> [EXERCISE TASK 1]
In the rows below, copy word for word the lines that begin at the line containing "Image resolution: width=1146" and end after the line containing "coord(45,462)". Omit the pictures from your copy.

> [GIVEN PASSAGE]
Skills: Describing data relationships

Week 1

This page illustrates some skills that will be useful to you as you learn to describe variables in a dataset and the relationships among them.

Generating simulated data

In practice, generating simulated (i.e. fake) data is generally not going to yield useful insights about the real world, but it can be a good way to confirm that your methods doing what you think they’re doing.

Uniformly-distributed continuous variables

A uniformly-distributed variable is one where all values within a range are equally likely.

R

In R, you can generate a uniform random variable using the runif() function. It takes three arguments:

  • n: The number of values to generate
  • min: The lower end of the range of possible values
  • max: The upper end of the range of possible values

Here is how you would generate 1000 numbers that are uniformly distributed between 13 and 87.

my_uniform <- runif(n = 5000, 
                    min = 13, 
                    max = 87)

The default values for min and max are zero and one, so if you want random values between zero and one, you can leave those arguments out.

my_zero_to_one <- runif(n = 5000)

Excel

The equivalent function in Excel is RANDBETWEEN(). It takes two arguments arguments:

  • bottom: The lower end of the range of possible values
  • top: The upper end of the range of possible values

A related function that will generate a random number from a uniform distribution between zero and one is RAND()

Normally-distributed continuous variable

Many real-world quantities are normally distributed within a population. In a normal distribution, values close to the average values are the most likely, and values futher from the average (whether lower or higher) are less likely.

A normal distribution can be described in terms of its mean and standard deviation.

R

In R, you can use the rnorm() function to generate a set of random numbers that are normally distributed. The function takes three arguments:

  • n: The number of values you want to generate.
  • mean: The average value of the distribution you want to draw from.
  • sd: The standard deviation of the distribution you want to draw from.

Here is how you would generate a set of 100 random numbers from a normal distribution with a mean of 150 and a standard deviation of 30.

my_normal <- rnorm(n = 5000,
                mean = 150,
                sd = 30)

Excel

In Excel, the function NORM.INV will return a value that a random variable from normal distribution with a specified mean and standard deviation has a specified probability of being less than. If the specified probability is a random number between zero and one, this will be equivalent to the rnorm() function in R.

Dependent categorical variable

You can assign values to a categorical variable based on the values of a continuous variable. If you want values with specified probabilities of being in each of multiple categories, you can use a uniformly-distributed categorical variable as a starting point.

> [EXERCISE TASK 2]
Repeat word for word the part of the data relationships page that begins at the words "Uniformly-distributed continuous variables" and stops after "between 13 and 87.".

> [TASK MATERIAL]
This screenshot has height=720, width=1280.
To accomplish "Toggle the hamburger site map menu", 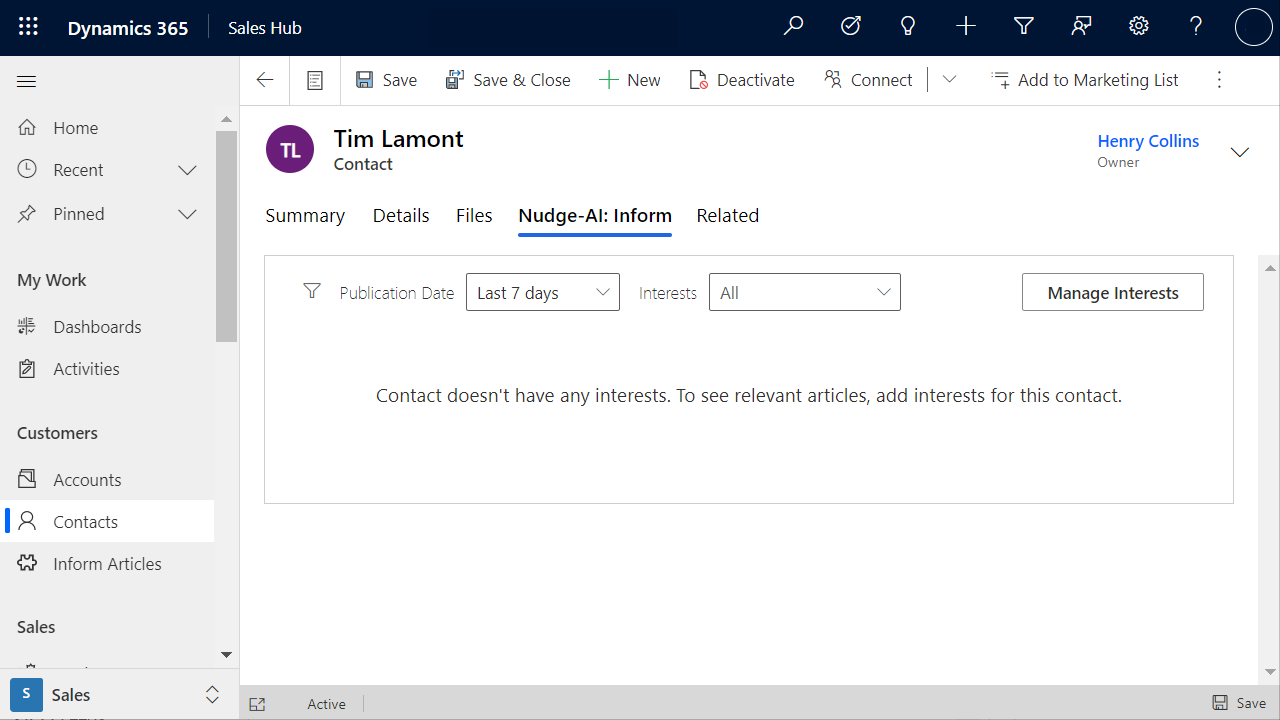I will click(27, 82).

...

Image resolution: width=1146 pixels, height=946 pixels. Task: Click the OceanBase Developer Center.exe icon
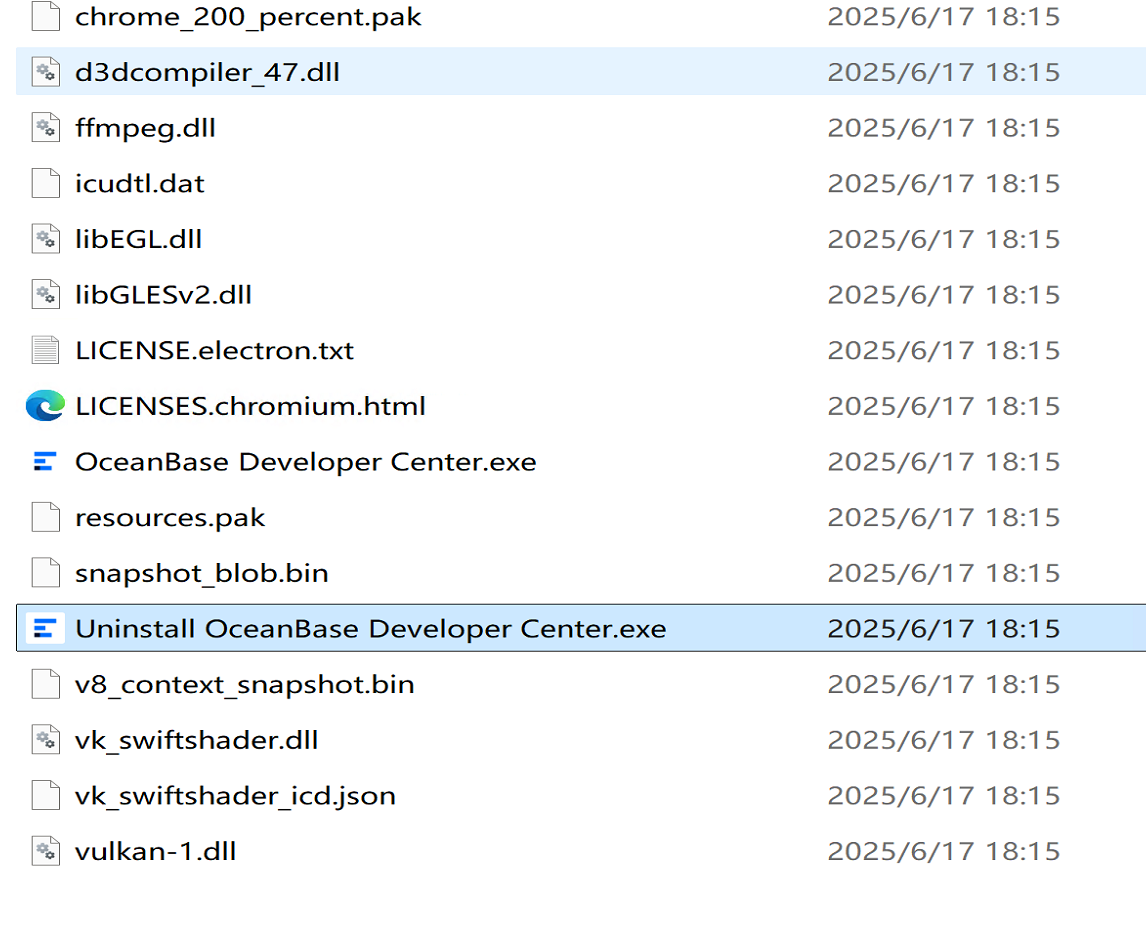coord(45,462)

==

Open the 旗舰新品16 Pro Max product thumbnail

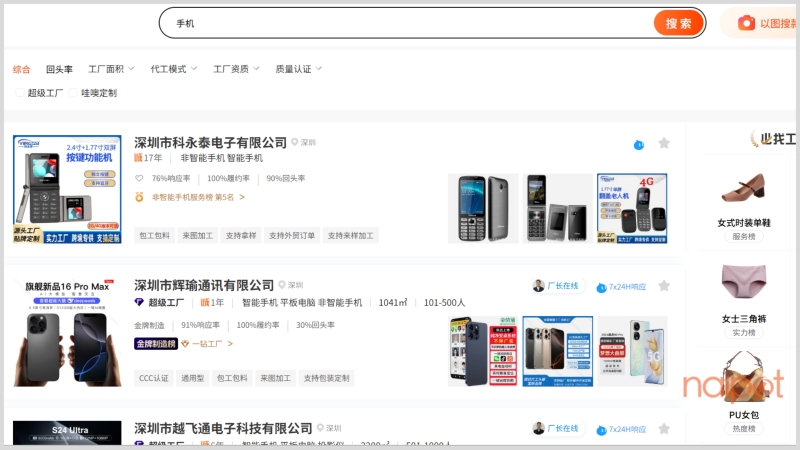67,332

> [COMPLETE OUTPUT 1]
Image resolution: width=1146 pixels, height=946 pixels. Task: Click the OceanBase Developer Center.exe icon
coord(45,462)

> [COMPLETE OUTPUT 2]
Uniformly-distributed continuous variables

A uniformly-distributed variable is one where all values within a range are equally likely.

R

In R, you can generate a uniform random variable using the runif() function. It takes three arguments:

  • n: The number of values to generate
  • min: The lower end of the range of possible values
  • max: The upper end of the range of possible values

Here is how you would generate 1000 numbers that are uniformly distributed between 13 and 87.